The first time I met Radio 2 presenter Ken Bruce, some years ago, he told me a blisteringly accurate, but unrepeatable, joke involving one of his on-air colleagues.

This cemented our friendship. Nearly seven million listeners tune in each week to his mid-morning show – that vital 2½ hour bridge between soon-to-go Terry Wogan and Jeremy Vine at lunch. He began broadcasting for BBC Radio Scotland in 1977, arriving in London seven years later. You might not recognise him in the street, but apart from the day job, you’ll have heard him on airline music shows and voice-overs; his handover banters with Wogan are legendary, as were their joint Eurovision Song Contest ventures over the decades. He is one of the regular presenters of Friday Night Is Music Night.

He lives in Towersey with his third wife and their three children (he has three other older children from previous marriages) and commutes early to be ready at 9.30 every morning; he wrote most of his autobiography (fun, but gossip-free) on a laptop to and from Marylebone Station.

He seems to be part of the furniture on Radio 2: others get the publicity for good or bad reasons, but he soldiers on whatever — Uncle Ken, as he was recently described by a reviewer.

“My interest in radio,” he told me, “ was not that I wanted to be in show business or to be ‘in the media’: I wanted to communicate, and this was the way I felt I could. Although it appears to be a sexy job, it’s not: it’s just a job. I don’t want to be famous.”

I pointed out that he has just written his autobiography.

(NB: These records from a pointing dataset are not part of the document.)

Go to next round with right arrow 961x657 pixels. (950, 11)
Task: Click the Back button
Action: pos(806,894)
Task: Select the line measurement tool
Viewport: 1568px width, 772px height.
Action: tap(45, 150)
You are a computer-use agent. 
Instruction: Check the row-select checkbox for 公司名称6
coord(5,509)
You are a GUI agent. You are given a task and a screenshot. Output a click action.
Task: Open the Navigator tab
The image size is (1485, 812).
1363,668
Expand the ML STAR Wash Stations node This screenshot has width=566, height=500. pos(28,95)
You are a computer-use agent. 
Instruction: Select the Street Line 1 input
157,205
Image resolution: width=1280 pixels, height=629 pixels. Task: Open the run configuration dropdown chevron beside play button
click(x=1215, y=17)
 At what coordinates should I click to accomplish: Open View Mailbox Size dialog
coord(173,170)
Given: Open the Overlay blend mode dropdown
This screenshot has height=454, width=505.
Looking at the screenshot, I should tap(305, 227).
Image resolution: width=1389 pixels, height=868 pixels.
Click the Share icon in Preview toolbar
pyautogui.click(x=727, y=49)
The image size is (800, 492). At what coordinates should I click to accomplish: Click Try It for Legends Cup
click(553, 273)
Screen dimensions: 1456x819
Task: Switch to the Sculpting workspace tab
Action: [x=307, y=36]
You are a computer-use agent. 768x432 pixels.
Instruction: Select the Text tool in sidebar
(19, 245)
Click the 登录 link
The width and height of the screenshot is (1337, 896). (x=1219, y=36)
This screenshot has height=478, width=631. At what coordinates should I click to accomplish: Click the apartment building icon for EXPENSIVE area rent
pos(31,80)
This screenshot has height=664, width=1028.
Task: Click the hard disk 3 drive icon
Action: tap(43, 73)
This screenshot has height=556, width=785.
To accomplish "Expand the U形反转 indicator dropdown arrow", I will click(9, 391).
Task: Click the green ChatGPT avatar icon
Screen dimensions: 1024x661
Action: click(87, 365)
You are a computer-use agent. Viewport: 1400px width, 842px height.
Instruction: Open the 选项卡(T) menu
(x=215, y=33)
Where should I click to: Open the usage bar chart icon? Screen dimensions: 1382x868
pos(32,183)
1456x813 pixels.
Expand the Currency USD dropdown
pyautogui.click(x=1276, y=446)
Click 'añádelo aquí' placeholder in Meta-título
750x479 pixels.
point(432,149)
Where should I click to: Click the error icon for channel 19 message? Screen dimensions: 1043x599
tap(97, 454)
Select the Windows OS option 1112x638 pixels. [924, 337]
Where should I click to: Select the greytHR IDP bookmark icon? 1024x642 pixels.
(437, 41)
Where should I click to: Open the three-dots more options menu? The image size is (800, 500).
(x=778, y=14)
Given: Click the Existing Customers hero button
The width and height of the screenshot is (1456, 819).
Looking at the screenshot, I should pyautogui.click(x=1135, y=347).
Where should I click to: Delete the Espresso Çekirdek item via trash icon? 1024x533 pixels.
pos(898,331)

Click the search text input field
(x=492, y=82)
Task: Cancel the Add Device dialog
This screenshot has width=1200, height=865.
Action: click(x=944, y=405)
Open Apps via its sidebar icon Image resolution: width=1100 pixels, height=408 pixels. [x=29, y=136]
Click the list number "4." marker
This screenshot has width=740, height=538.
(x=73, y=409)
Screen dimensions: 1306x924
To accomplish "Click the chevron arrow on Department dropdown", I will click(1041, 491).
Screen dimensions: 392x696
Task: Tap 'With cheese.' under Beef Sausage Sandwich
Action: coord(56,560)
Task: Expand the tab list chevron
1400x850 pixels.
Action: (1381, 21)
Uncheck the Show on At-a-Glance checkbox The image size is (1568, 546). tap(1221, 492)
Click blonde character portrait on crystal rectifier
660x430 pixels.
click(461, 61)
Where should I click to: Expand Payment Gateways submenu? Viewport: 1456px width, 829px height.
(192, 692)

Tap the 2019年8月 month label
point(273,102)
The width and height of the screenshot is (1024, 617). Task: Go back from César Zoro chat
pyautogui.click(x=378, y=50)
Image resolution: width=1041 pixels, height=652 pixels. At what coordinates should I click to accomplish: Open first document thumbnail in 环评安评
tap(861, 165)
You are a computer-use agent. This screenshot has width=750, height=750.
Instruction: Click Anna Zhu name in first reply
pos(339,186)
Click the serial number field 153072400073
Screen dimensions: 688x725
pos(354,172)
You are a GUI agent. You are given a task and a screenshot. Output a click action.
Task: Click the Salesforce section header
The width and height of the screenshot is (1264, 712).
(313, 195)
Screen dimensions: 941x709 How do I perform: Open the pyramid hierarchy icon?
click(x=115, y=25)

He giggled. “Yeah… well, that’s all right, that’s just communication again. Of course there’s a certain amount of attention seeking, or performance, but I’m not out for fame.’ In that case, why did he leave Scottish broadcasting?

“Without wishing to be offensive to my homeland, I wanted to work on the big stage of the BBC which is – was, certainly – London. It’s perfectly understandable why people want to work in local radio or regional radio, but what I wanted to do was work in British national radio. It’s a thing about acceptance, really: if I could work there, I’d cracked it: I’d come to the peak of the business – the craft or trade I’d gone into.”

And that’s where (wanting fame or not – I’m still not absolutely sure!) Ken Bruce has stayed for more than two decades; often in the direct shade of Terry Wogan, who goes just before Christmas. “He could have stayed on, but he’s entirely right to go with what he feels is best: to a great extent, he’s the setter of the style of the network. Largely because it stretches from him to the sharper end, Radio 2 is in good shape.” He also robustly defends the BBC, as you’d expect, from suggestions that it should be sold off: “You can’t sell me, you can’t sell Chris Evans, the commercial radio stations are just bleating.”

There is, a private side to Ken Bruce. It was largely because of his seven-year-old son that he and his wife Kerith moved to Oxfordshire. Murray is autistic, and as Ken puts it in his book “doesn’t speak”. “We knew about the Chinnor Autism Resource Base, part of St. Andrew’s School, and we’d wanted him to go there if possible. It’s ideal. He’s enjoying it, but we haven’t had that breakthrough moment yet and you just don’t know when that’ll come – or if it will come. We think he can say more than he ever does, but we don’t know. We’ve had one sentence ever, ‘I want my mummy’, when he caught his finger in a door.”

Back to the mid-morning pro (“My contract’s extended to 2012, but the details aren’t inked in”). I asked what his own Desert Island musical choices would be.

“A Motown track, a Sinatra or Fitzgerald, a bit of accessible classical music, and maybe a couple of recent songs — New York, by Paloma Faith, is just wonderful — and Kenneth McKellar singing My Love Is Like A Red, Red Rose.”

I raise an eyebrow. “No, seriously, listen to it: it’s a beautiful arrangement”.

He’s no eclectic John Peel, but Ken Bruce is certainly in tune with his audience.

* Tracks of My Years is published by Sidgwick & Jackson at £18.99.